Reading War: Matt Gallagher’s YOUNGBLOOD

Note: I reviewed Youngblood for Foreign Policy last year. If you’re interested in that take, which had to conform to Tom Ricks’ lethal editorial pen, you can view it here.

I had room to cram two books into the survival ruck I jumped onto the Polar Icecap last year. One of them was Matt Gallagher‘s debut novel Youngblood (I’ll get to that other one in another post.) I’d begun the book a few weeks earlier, so it was a bit of a risky move to bring a half-read book knowing I might be stuck on the Beaufort Sea for longer than expected. But I owed a review, and Gallagher is a damn fine writer, so it made sense on a lot of levels. The gamble paid off, big time.

In the space of one claustrophobic and very cold afternoon, I tore through the rest of the book. And cutting right to the chase: it was the Iraq novel I’d been waiting for.

Now, feel free to take all this with a grain of salt. I am, after all, a nonfiction writer, which means the lion’s share of my reading is nonfiction. But story is story. The Yellow Birds (Kevin Powers), Billy Lynn’s Long Halftime Walk (Ben Fountain), Redeployment (Phil Klay): they all filled a need. Namely, the desire to clear a guilty conscience. Respectively: the individual soldier’s, a nation’s, and the outsider’s. I take nothing away from each of those excellent books. They were necessary. The writing was outstanding. But they were also well, kind of depressing. 

Youngblood, by contrast, is best described as vibrant. It’s a technicolor story, complete with engrossing action and heartstopping literary value. Having met Gallagher now, and read just about everything he’s written, there’s a lot of the guy I had the pleasure of sharing a couple of drinks with in Youngblood. Which is not to say it isn’t a serious book — it is — but it’s also a hell of a lot of fun.

The basic premise is Iraq sometime during the Surge. Lt Jack Porter stumbles upon information about a troublesome NCO assigned to him, which leads Jack down an ill-advised investigative path that will twist and turn him on a plot line like something out of a hardboiled detective novel. Oh, and there’s that war-thing going on as well. And that’s about all I’m willing to share with you, because I want you to pick up a copy and read it for yourself.
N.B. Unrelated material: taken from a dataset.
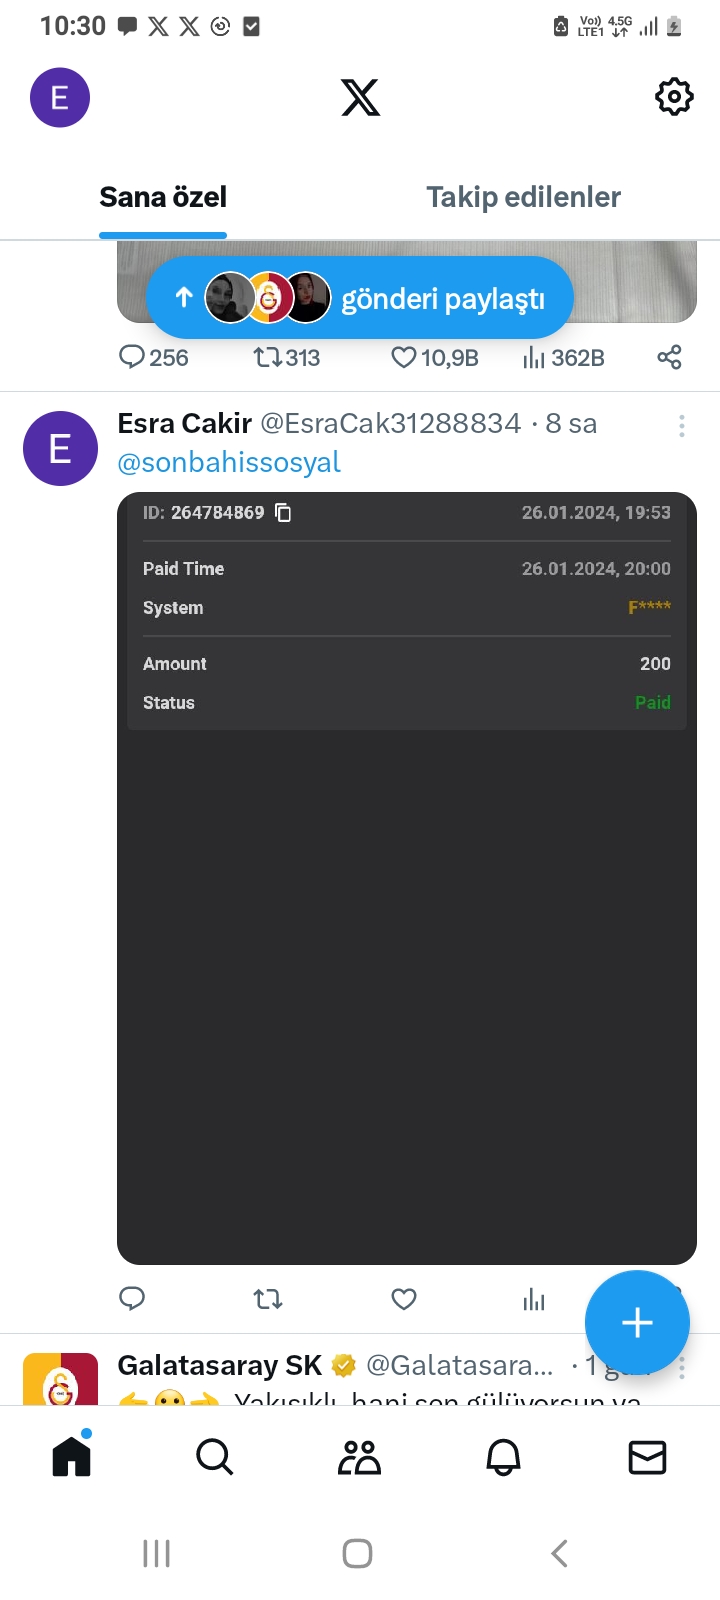
Task: Like Esra Cakir's post
Action: [403, 1299]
I’d, of course read Kaboom, Gallagher’s memoir. So I was familiar with his wit, ability to turn a pretty phrase, and capacity for laugh-out-loud humor. But with Youngblood, you can sense Gallagher at a blank canvas, creating a world grounded by experience but broadened by creativity. What I took away from the book was a lesson in storytelling on the extended arc that a novel requires. Writing essays, longform, memoir, it took me a few years to come to grips with the idea that a writer must answer the pesky question, “what’s this about?”Not what happens — that much will be evident — but the thing that changes, the question that is answered, and so on. You must be able to answer the question as the author, or the reader will never have snowball’s chance in hell. That essay I’ve written about previous, “Calling Jody with the Ghost Brigade”: it wasn’t until I’d already begun submitting that I realized I’d written a lot of pretty sentences, compelling scene and assembled an interesting structure. But I couldn’t tell you what it was about. Once I decided that it was about the process of grief and memory, it made things a whole lot easier. I was able to dial things up here, eliminate dead weight there, so that once the reader hit the last sentence, they would be able to answer the question (I hope, anyway.)
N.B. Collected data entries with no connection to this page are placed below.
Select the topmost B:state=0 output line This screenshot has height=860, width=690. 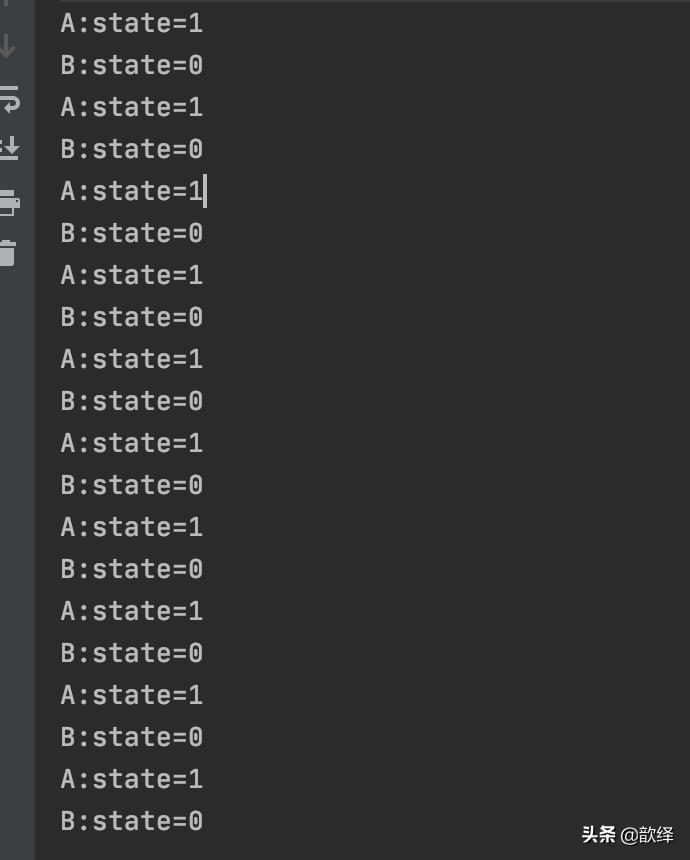click(130, 64)
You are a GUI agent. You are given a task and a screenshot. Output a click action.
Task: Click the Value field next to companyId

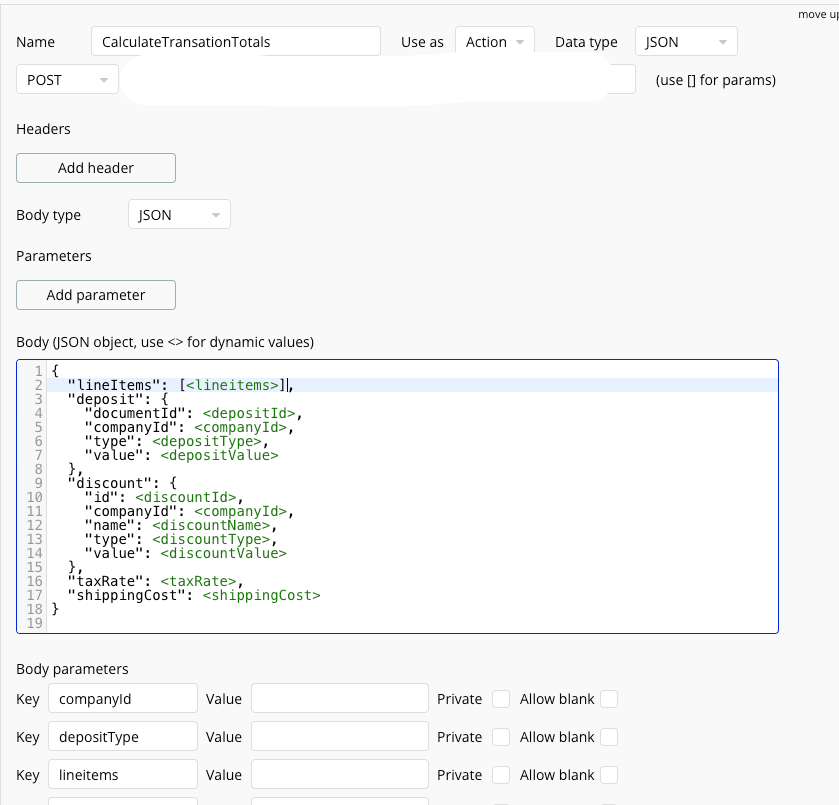339,698
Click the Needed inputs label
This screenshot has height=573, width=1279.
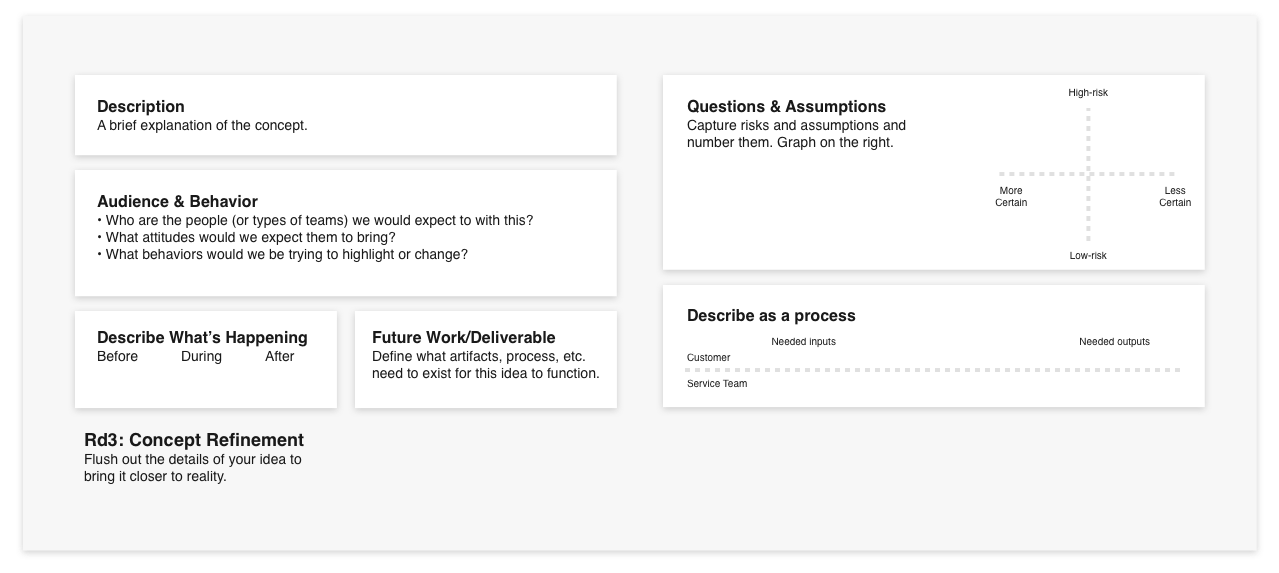(x=803, y=342)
One one hand, short stories and essays are disadvantaged by what must be an economical approach. A couple thousand words goes by pretty fast and you have to get to the point. Novels like Youngblood have the luxury of time and length to get the reader there. But the flip side of this is that length is no cure for inefficient and bloated writing. We’ve all been there, laboring through an extraneous chapter, wondering when we’re gonna get to the good stuff. But Youngblood had none of that. Gallagher keeps the story tight, clipping along, to the point that backstory feels less like a side-trip than it does a necessary pause.

So, there you go. Turns out novels can be good for your nonfiction. Especially if the novel you’re looking at for inspiration just so happens to be Youngblood.